- Input data -
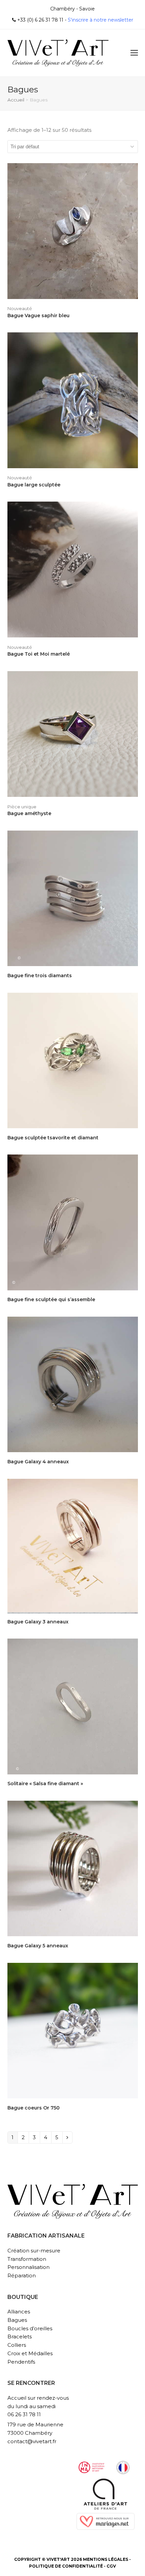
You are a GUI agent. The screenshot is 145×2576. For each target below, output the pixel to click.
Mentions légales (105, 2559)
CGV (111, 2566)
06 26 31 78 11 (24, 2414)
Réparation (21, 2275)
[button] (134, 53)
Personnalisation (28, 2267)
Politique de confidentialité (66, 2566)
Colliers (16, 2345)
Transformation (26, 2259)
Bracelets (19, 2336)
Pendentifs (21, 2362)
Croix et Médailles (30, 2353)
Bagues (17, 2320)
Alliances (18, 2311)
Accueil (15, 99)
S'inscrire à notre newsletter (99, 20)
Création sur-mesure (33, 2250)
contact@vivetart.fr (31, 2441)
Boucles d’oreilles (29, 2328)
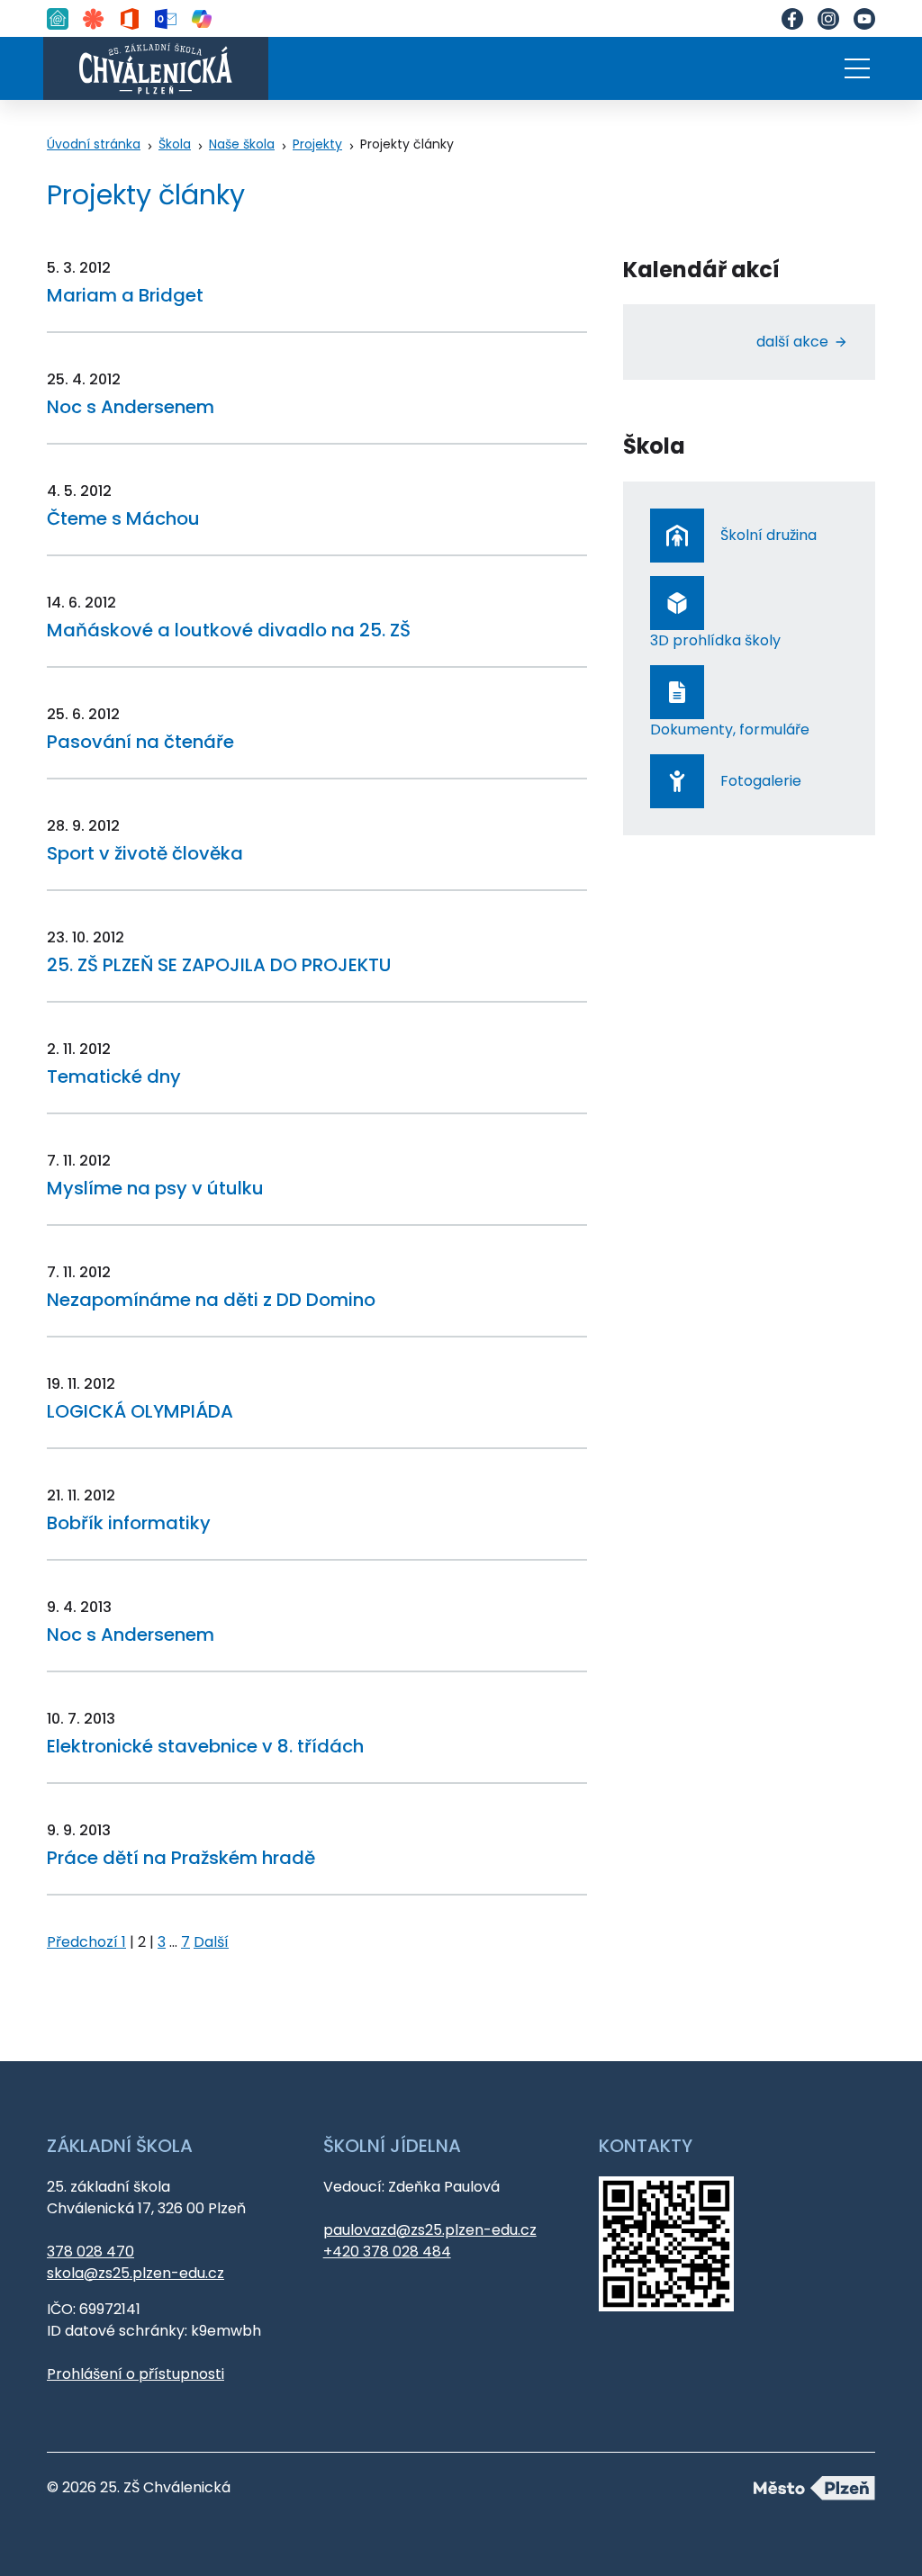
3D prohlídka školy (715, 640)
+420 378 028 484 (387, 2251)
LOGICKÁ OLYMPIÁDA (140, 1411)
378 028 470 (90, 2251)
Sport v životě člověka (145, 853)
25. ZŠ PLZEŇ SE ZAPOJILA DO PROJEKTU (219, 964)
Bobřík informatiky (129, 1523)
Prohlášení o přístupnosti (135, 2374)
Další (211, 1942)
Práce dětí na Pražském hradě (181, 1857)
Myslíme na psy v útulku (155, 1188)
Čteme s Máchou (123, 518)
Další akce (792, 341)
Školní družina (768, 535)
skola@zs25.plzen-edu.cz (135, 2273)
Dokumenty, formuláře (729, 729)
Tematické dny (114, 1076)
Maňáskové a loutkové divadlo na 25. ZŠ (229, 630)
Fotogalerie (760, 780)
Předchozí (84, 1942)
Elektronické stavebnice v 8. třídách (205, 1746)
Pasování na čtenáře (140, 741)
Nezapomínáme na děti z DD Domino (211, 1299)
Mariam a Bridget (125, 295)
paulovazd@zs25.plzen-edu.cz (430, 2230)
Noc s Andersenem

- About this task -
Check the entries above line by line and return each one containing the word "plzen".

- Task result -
skola@zs25.plzen-edu.cz (135, 2273)
paulovazd@zs25.plzen-edu.cz (430, 2230)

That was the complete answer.